__EXERCISE AIM__
The lines to extract run from the first line of the entries through the line that contains "ΣΥΡΙΖΑ (308, 2387)"; reproduce exactly those lines and no others.

***** INFORMATION GIVEN

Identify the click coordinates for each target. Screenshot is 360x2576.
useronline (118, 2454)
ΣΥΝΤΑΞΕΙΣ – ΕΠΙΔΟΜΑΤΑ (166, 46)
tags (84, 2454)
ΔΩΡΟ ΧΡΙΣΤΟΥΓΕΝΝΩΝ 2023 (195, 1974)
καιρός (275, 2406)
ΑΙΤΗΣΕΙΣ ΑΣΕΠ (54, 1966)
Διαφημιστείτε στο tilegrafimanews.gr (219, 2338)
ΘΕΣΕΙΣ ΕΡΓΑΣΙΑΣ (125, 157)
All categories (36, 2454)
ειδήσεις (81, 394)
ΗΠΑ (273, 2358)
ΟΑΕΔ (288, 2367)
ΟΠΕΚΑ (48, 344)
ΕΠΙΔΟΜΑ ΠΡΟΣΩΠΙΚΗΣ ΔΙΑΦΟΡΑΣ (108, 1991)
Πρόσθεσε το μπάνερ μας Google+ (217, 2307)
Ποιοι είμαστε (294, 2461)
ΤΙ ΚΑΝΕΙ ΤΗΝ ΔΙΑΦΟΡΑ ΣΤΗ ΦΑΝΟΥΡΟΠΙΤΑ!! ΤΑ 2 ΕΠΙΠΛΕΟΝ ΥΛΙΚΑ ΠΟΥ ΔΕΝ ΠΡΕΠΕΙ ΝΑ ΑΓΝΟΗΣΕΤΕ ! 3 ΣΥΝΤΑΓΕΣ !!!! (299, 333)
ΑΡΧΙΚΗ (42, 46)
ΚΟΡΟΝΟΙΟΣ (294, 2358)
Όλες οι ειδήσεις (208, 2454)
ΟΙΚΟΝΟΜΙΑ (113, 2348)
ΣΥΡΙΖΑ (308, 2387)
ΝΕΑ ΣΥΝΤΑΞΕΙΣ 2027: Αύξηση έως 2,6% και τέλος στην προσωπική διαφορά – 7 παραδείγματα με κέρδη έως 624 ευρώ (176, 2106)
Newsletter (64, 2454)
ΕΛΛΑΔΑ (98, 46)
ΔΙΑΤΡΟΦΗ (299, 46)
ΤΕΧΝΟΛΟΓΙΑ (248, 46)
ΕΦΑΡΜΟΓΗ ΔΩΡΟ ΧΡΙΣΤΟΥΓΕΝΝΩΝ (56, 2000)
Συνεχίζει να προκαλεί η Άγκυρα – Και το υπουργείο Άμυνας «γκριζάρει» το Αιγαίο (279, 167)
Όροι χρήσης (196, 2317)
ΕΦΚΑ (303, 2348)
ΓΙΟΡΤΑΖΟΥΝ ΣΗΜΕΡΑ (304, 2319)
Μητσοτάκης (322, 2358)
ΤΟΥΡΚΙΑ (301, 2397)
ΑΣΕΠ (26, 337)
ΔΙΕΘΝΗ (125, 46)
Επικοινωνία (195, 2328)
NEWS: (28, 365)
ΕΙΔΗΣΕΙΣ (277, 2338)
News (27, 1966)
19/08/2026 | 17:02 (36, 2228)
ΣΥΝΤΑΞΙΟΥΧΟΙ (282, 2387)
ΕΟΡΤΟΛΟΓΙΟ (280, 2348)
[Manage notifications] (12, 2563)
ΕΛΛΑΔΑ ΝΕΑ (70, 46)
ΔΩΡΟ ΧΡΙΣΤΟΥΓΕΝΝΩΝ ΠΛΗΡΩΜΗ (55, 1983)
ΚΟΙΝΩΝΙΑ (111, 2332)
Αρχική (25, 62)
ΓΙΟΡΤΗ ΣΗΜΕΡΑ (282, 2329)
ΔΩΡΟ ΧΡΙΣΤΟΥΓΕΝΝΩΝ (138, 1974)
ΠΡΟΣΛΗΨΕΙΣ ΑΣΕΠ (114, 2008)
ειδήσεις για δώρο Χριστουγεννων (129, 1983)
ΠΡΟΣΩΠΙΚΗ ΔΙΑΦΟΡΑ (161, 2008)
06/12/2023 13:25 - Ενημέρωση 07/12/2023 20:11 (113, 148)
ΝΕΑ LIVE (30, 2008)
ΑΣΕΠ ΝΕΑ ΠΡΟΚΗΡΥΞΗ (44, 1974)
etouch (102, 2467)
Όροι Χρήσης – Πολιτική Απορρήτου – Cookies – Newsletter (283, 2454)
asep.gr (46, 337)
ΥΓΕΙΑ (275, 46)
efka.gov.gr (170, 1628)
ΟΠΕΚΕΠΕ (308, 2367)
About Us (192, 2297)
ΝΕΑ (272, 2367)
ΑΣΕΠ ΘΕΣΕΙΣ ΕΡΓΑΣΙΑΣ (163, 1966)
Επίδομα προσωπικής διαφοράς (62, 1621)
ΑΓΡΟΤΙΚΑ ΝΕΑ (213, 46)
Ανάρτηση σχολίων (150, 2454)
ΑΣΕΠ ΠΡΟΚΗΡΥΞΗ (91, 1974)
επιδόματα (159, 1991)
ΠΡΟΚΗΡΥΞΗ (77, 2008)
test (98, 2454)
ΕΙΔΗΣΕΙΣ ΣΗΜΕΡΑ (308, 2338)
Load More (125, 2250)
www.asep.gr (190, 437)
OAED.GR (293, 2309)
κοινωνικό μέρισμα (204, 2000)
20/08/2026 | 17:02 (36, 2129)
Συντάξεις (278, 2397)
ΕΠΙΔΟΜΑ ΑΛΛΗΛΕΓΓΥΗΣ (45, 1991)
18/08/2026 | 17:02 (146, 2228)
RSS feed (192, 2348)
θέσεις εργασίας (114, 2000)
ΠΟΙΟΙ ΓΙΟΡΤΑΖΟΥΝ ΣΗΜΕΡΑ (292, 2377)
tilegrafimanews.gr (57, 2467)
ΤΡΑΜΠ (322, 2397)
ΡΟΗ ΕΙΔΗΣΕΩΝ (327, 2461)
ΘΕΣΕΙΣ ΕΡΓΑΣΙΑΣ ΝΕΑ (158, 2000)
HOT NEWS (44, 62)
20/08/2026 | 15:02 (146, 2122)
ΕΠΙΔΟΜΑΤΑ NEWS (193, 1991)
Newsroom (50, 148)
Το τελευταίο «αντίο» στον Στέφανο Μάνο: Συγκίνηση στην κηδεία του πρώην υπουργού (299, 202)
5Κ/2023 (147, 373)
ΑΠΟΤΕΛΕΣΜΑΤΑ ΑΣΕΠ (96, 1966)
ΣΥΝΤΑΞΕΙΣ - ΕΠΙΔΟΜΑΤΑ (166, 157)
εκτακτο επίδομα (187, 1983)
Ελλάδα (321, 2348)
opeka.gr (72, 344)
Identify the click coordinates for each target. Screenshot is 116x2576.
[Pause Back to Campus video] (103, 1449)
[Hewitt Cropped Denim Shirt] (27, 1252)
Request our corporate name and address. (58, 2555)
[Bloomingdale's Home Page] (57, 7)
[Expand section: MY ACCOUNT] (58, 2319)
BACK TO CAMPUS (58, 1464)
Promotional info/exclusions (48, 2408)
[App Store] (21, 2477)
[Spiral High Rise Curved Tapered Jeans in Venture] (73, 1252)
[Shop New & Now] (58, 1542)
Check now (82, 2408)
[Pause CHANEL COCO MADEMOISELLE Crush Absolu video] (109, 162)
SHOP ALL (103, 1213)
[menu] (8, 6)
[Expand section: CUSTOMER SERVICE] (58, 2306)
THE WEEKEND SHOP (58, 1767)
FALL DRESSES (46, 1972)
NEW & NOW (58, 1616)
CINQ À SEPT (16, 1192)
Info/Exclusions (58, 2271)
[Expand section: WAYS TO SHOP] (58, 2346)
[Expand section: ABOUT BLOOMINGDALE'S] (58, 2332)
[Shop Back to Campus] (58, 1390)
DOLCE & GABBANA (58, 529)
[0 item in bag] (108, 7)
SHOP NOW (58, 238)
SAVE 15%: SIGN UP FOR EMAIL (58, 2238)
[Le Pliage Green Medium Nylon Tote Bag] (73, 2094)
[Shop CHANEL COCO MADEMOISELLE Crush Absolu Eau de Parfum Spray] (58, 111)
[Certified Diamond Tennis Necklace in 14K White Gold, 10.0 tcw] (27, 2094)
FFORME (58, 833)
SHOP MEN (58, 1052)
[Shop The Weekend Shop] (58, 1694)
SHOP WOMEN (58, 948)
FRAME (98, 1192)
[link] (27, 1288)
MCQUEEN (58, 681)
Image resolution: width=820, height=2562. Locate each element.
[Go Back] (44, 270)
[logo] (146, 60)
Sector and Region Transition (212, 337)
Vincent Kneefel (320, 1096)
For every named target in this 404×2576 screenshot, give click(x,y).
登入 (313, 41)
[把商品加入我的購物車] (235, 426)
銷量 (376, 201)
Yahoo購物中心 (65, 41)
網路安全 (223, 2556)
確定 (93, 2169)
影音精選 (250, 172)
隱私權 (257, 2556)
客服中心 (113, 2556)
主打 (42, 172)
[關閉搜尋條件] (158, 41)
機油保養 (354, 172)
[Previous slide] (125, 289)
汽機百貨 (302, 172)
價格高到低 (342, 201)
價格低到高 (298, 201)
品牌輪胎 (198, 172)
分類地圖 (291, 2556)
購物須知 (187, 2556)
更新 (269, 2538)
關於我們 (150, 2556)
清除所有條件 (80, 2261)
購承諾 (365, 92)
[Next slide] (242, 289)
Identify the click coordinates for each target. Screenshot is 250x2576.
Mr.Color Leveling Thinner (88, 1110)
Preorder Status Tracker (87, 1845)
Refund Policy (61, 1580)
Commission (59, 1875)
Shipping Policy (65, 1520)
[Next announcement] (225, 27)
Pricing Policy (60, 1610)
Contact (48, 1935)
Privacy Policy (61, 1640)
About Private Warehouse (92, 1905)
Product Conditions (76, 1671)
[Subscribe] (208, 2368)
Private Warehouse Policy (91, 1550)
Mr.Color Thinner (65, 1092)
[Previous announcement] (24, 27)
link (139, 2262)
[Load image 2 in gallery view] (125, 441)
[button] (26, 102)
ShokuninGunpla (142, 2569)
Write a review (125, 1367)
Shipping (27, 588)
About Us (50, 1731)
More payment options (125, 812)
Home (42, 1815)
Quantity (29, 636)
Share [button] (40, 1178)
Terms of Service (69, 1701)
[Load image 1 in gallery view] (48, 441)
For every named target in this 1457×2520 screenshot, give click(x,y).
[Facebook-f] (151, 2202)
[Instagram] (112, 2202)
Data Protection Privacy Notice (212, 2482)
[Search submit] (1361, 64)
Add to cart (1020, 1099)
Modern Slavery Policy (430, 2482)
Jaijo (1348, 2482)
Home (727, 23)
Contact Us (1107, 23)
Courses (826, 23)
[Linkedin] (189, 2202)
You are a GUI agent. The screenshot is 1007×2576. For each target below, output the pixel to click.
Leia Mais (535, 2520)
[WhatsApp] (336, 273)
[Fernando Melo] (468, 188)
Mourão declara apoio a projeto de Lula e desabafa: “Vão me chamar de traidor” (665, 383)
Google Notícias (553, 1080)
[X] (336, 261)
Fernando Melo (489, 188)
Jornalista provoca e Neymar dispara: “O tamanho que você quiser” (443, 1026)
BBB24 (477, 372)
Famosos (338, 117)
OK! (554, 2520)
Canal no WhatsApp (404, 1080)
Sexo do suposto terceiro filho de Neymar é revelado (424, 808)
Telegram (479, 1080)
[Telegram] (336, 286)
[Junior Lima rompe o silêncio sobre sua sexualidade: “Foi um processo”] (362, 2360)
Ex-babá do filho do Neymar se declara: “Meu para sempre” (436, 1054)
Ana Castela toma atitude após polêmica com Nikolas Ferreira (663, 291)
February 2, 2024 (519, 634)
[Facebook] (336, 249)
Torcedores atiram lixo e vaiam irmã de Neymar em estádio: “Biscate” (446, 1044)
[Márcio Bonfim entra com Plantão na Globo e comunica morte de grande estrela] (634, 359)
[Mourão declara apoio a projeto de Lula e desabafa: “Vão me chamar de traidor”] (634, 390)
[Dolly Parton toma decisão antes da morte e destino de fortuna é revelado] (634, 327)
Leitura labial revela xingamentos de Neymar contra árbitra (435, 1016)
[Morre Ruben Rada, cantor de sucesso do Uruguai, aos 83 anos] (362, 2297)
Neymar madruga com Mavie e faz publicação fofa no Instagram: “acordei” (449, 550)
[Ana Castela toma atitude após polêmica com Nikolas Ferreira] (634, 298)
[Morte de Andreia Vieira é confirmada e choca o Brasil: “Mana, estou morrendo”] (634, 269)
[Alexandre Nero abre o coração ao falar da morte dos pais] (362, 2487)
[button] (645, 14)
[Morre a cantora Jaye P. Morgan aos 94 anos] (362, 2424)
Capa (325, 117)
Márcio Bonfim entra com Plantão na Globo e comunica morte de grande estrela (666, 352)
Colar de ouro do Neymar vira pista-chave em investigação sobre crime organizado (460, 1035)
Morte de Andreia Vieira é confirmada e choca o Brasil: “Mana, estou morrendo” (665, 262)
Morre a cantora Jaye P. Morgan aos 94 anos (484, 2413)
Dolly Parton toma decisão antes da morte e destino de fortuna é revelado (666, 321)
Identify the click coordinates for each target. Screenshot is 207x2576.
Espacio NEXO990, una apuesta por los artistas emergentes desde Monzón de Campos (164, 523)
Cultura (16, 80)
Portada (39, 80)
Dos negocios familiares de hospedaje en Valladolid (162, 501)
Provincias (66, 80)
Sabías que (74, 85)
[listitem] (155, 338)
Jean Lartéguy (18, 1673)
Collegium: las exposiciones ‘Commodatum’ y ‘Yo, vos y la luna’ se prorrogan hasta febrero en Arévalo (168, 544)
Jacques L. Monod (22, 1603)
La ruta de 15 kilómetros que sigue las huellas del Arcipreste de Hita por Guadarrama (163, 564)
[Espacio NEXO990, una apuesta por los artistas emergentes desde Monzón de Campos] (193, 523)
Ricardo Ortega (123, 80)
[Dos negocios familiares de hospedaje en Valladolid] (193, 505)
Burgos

**********

__ANSWER TO THE PROBLEM__
Identify the click coordinates for each target. Screenshot is 360x2576.
useronline (118, 2454)
ΣΥΝΤΑΞΕΙΣ – ΕΠΙΔΟΜΑΤΑ (166, 46)
tags (84, 2454)
ΔΩΡΟ ΧΡΙΣΤΟΥΓΕΝΝΩΝ 2023 (195, 1974)
καιρός (275, 2406)
ΑΙΤΗΣΕΙΣ ΑΣΕΠ (54, 1966)
Διαφημιστείτε στο tilegrafimanews.gr (219, 2338)
ΘΕΣΕΙΣ ΕΡΓΑΣΙΑΣ (125, 157)
All categories (36, 2454)
ειδήσεις (81, 394)
ΗΠΑ (273, 2358)
ΟΑΕΔ (288, 2367)
ΟΠΕΚΑ (48, 344)
ΕΠΙΔΟΜΑ ΠΡΟΣΩΠΙΚΗΣ ΔΙΑΦΟΡΑΣ (108, 1991)
Πρόσθεσε το μπάνερ μας Google+ (217, 2307)
Ποιοι είμαστε (294, 2461)
ΤΙ ΚΑΝΕΙ ΤΗΝ ΔΙΑΦΟΡΑ ΣΤΗ ΦΑΝΟΥΡΟΠΙΤΑ!! ΤΑ 2 ΕΠΙΠΛΕΟΝ ΥΛΙΚΑ ΠΟΥ ΔΕΝ ΠΡΕΠΕΙ ΝΑ ΑΓΝΟΗΣΕΤΕ ! 3 ΣΥΝΤΑΓΕΣ !!!! (299, 333)
ΑΡΧΙΚΗ (42, 46)
ΚΟΡΟΝΟΙΟΣ (294, 2358)
Όλες οι ειδήσεις (208, 2454)
ΟΙΚΟΝΟΜΙΑ (113, 2348)
ΣΥΡΙΖΑ (308, 2387)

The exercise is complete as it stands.